PLC payments occur if U.S. average market price for the crop year is less than the crop's reference price. Reference prices include $5.50 for wheat, $3.70 for corn, $14 for soybeans and $3.95 for grain sorghum.

County ARC payments occur when actual crop revenue is below the ARC revenue guarantee for a crop year. County ARC guarantee is 86% of county ARC benchmark revenue. Coverage is capped at 10%, meaning coverage is between 76% and 86% of the county ARC benchmark revenue. County ARC benchmark revenue is based on the Olympic average (removes high and low values) of county yields and U.S. crop year average prices for the 5 preceding crop years.

Individual farm ARC is a whole farm, not individual crop,  program. In essence, it is based on the average covered commodity experience on the farm.

For both PLC and county ARC, payment acres for a crop are 85% of the farm's base acres for the crop plus any generic base acres (former cotton base acres) planted to the crop. Individual ARC payments acres are 65% of the sum of the farm's total base acres and any generic base acres planted to covered crops on the farm.

Total base acres on a farm are the same as current base acres.
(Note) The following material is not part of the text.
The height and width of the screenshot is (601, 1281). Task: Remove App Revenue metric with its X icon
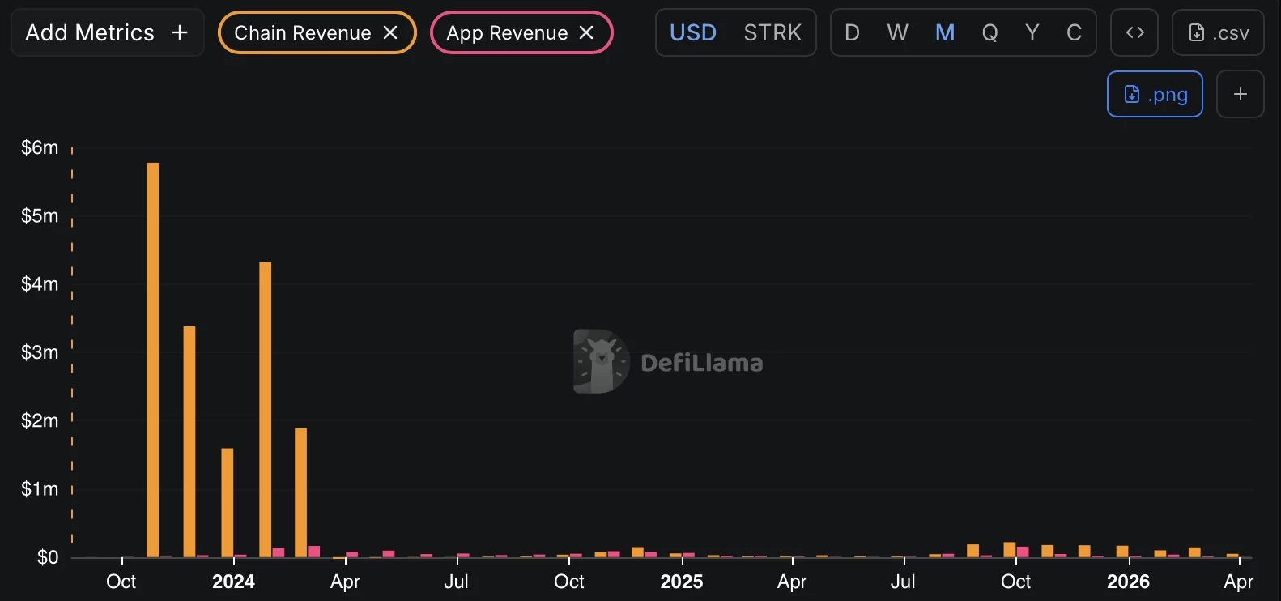click(x=586, y=32)
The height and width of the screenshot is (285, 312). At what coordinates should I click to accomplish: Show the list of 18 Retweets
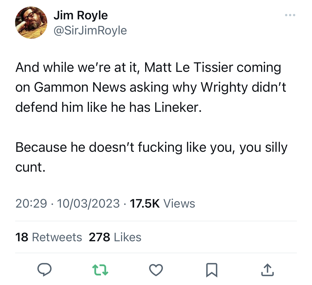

However a farm can elect to reallocate base acres among the farm's covered crops according to each covered crop's share of the farm's total acres planted to covered crops over the 2009-2012 crop years.
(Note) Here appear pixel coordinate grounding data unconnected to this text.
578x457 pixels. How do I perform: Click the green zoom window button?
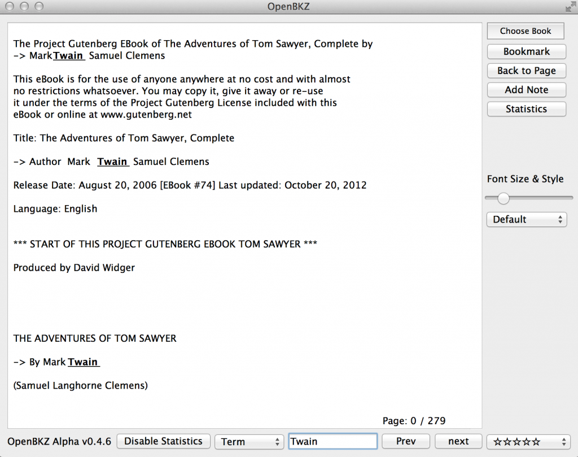pyautogui.click(x=38, y=7)
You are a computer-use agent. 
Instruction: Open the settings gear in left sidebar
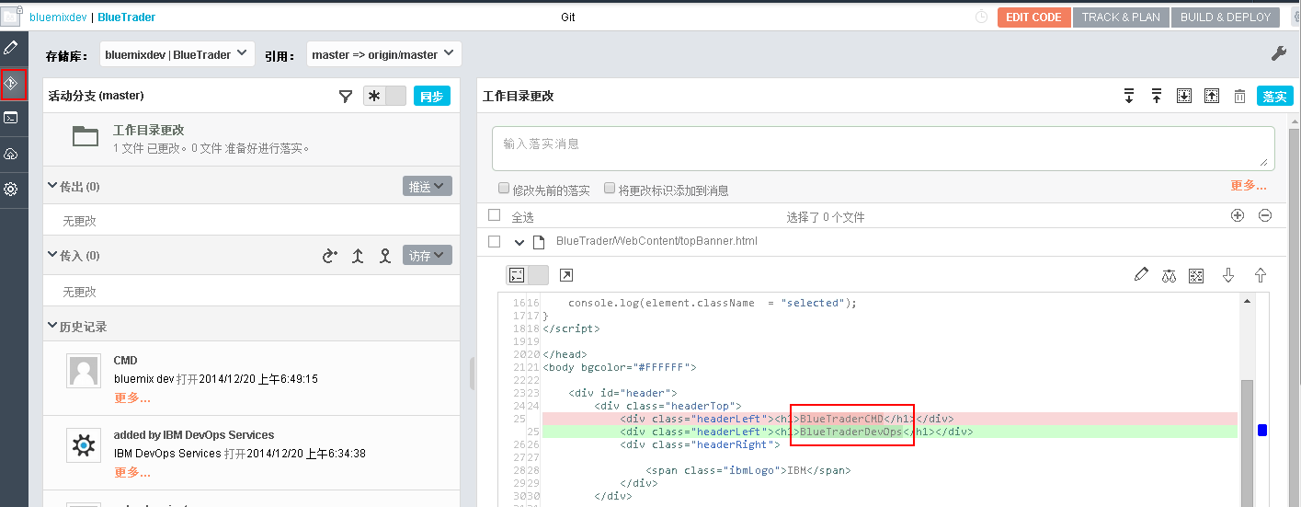pyautogui.click(x=11, y=189)
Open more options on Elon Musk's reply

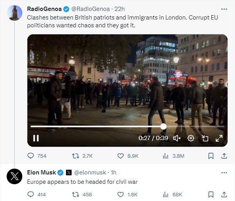click(x=224, y=173)
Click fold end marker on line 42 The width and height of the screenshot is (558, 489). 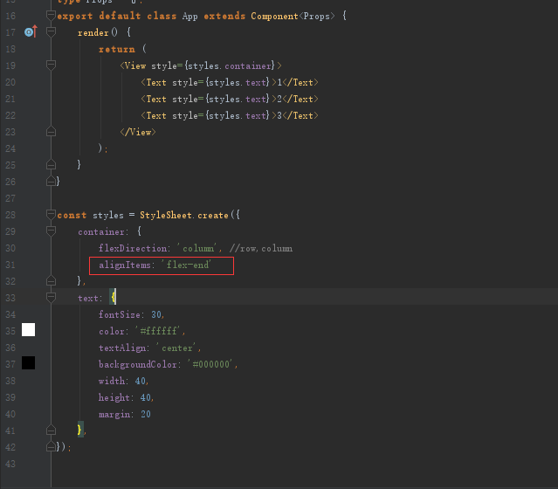pos(51,447)
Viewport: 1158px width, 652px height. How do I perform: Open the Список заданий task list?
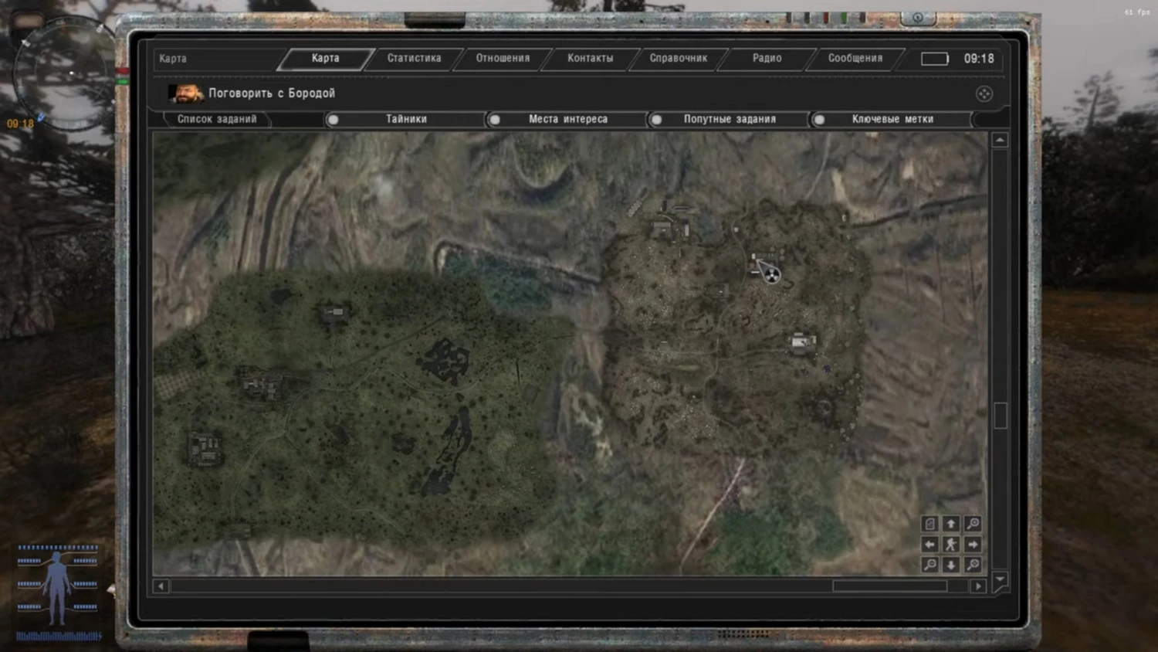pyautogui.click(x=217, y=119)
The Secretary of Agriculture is to develop procedures for identifying and eliminating base acres on land that has been subdivided and developed for multiple residential units or non-farming uses and is unlikely to return to agriculture uses.

PLC payment yields can be updated to 90% of the farm's average planted yield over the 2008-2012 crop years.

The 2008 Farm Bill's nonrecourse marketing loan and loan deficiency payment program and associated loan rates are extended, except for modifications to the loan rate for cotton, which now can range between 45 and 52 cents per pound.

The Dairy Product Support and MILC programs are replaced with a Dairy Production Margin Protection Program based on the difference between the price of milk and feed cost of producing milk. A producer elects a coverage level between $4 and $8 per cwt. No premium is paid for the $4 coverage level; premiums are paid for higher coverage levels. Premium schedules are specified for production of 4 million or fewer pounds and for production greater than 4 million pounds. No supply control provision is included.

A Supplemental Agriculture Disaster Assistance program is funded permanently. It includes a Livestock Indemnity Program for livestock losses from adverse weather or attacks by federally reintroduced animals; a Livestock Forage Program for losses resulting from drought or fire; a program of emergency relief to producers of livestock, honey bees, and farm raised fish not covered by the two previous programs; and a Tree Assistance Program for natural disasters.

The so-called permanent laws of 1938 and 1949 are not repealed.

Payments indirectly or directly received by a person or legal entity under Title I are limited to $125,000. Limit for a person and spouse is $250,000. A separate payment limit for peanuts is retained. The only Title 1 crop program not included in this single payment limit is the benefit derived from forfeiting nonrecourse loans.

USDA is to write new regulations defining "active engagement in farming."

The two (farm and nonfarm income) adjusted gross income (AGI) limitation tests are replaced with a single $900,000 AGI limitation for certain commodity as well as conservation programs.


Crop Insurance


Supplemental Coverage Option (SCO) provides farms the option to purchase county level insurance that covers part of the deductible under their individual yield and revenue loss policy. Coverage level cannot exceed the difference between 86% and the coverage level in the individual policy.

Subsidy rate is 65%. SCO is not available if enrolled in ARC. A slightly different Stacked Income Protection Plan (STAX) is offered for cotton. Implementation begins the 2015 crop year.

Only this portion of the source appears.